-------- Text provided

# Crocs for toddlers?



## JessieBird (Nov 21, 2008)

Hi there - DS has lived in Robeez and Padraigs so far so I am new to actual shoes for toddlers. He has one pair of hard-soled boots which he absolutely hates, my guess is that it is because they are heavy and bulky.

Are Crocs suitable for a 16 mo? He's been walking since 13 mos and is very steady on his feet. Now that he is walking outside and it's very warm already (wayyy above average and expected to stay that way), he needs something that will give him protection but that isn't hot or cumbersome. Do Crocs provide enough support for a toddler? Can they do damage to an early walker's feet & legs? Or are they okay? I think DS would really like how easy they are to put on and also how lightweight they are, as that is what he is used to.

Thanks!


----------



## jessemoon (May 31, 2004)

----------------
-------- Given records

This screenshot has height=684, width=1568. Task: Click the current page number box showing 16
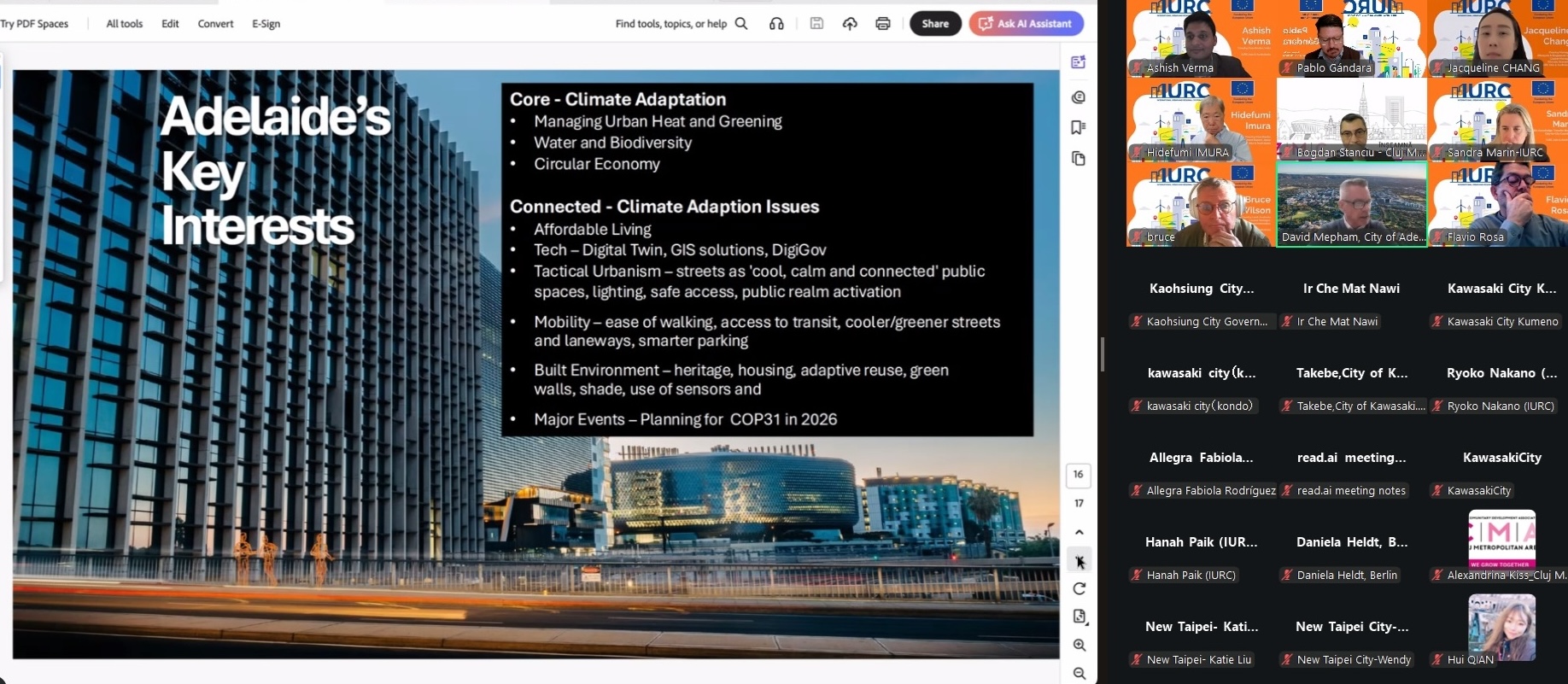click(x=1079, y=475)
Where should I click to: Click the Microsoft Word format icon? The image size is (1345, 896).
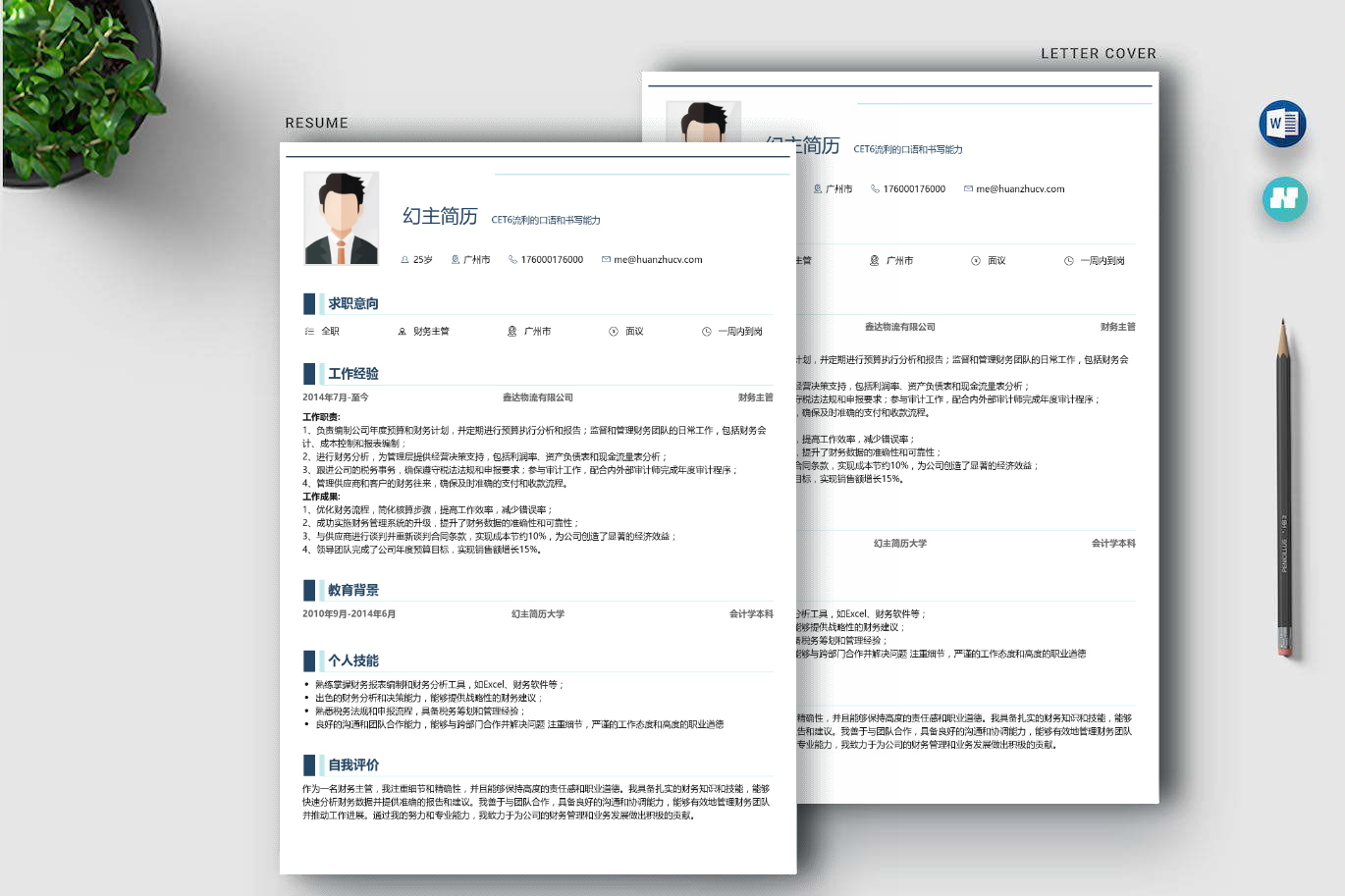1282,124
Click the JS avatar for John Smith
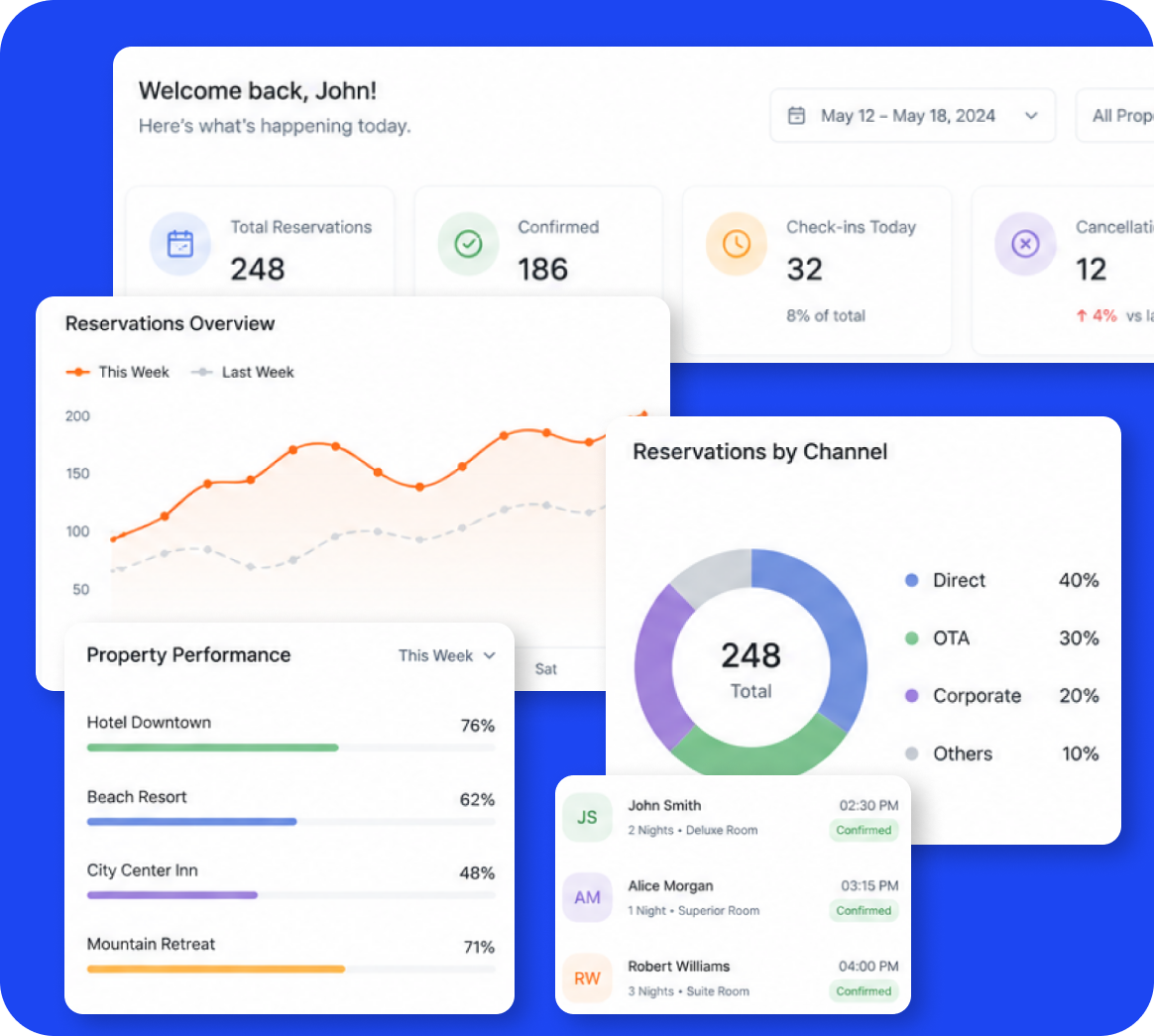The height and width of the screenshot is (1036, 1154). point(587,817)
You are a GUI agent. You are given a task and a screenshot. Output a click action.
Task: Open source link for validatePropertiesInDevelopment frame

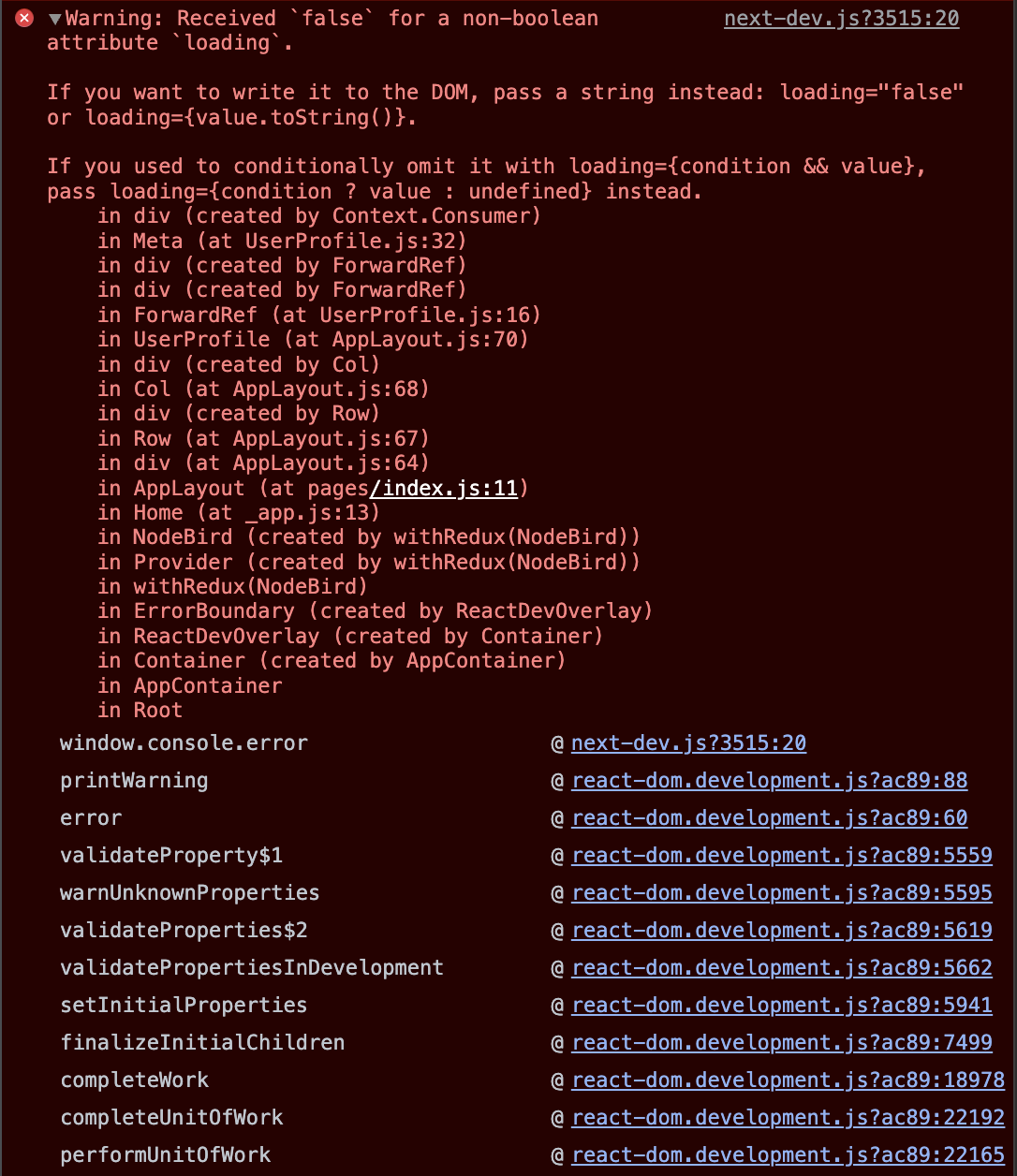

----------------

**To be done:**
1 > From the Crocs thread, write out the part that opens with the words containing "# Crocs for" and closes with "is used to.".
2 > In the Crocs thread, what footwear has the child lived in so far?
3 > Carry on the forum thread about Crocs for toddlers from the point where it stops.
The rows are separate material, apart from the forum thread about Crocs for toddlers.

**Expected outputs:**
1 >
# Crocs for toddlers?



## JessieBird (Nov 21, 2008)

Hi there - DS has lived in Robeez and Padraigs so far so I am new to actual shoes for toddlers. He has one pair of hard-soled boots which he absolutely hates, my guess is that it is because they are heavy and bulky.

Are Crocs suitable for a 16 mo? He's been walking since 13 mos and is very steady on his feet. Now that he is walking outside and it's very warm already (wayyy above average and expected to stay that way), he needs something that will give him protection but that isn't hot or cumbersome. Do Crocs provide enough support for a toddler? Can they do damage to an early walker's feet & legs? Or are they okay? I think DS would really like how easy they are to put on and also how lightweight they are, as that is what he is used to.

2 > Robeez and Padraigs.

3 >
Both my kiddos wore crocs as young toddlers. In some ways they seem like protected bare feet to me. They loved being able to take them off and on themselves.

The downsides are that they can get sweaty feet in them and if you are walking on sharp gravel or sometimes even woodchips, the shoes are soft-enough that things can poke through.

Sometimes, when my kids were running-flat out, crocs can trip them (but that's true of almost any sandal they've worn).

There isn't any arch-support to speak of, but I'm not sure I think that littles need that.

My kids have very thick feet (not wide, just "tall") and most other sandals don't fit them very well. Teva makes a great toddler sandal, though.

All-in-all, though, my kids have lived in Crocs.


----------



## JBaxter (May 1, 2005)

Jack is 17 months and we just got polliwalks







They are SO cute on him. I liked the fit of the poliwalks better than crocs.


----------



## Biscuits & Gravy (Jul 17, 2008)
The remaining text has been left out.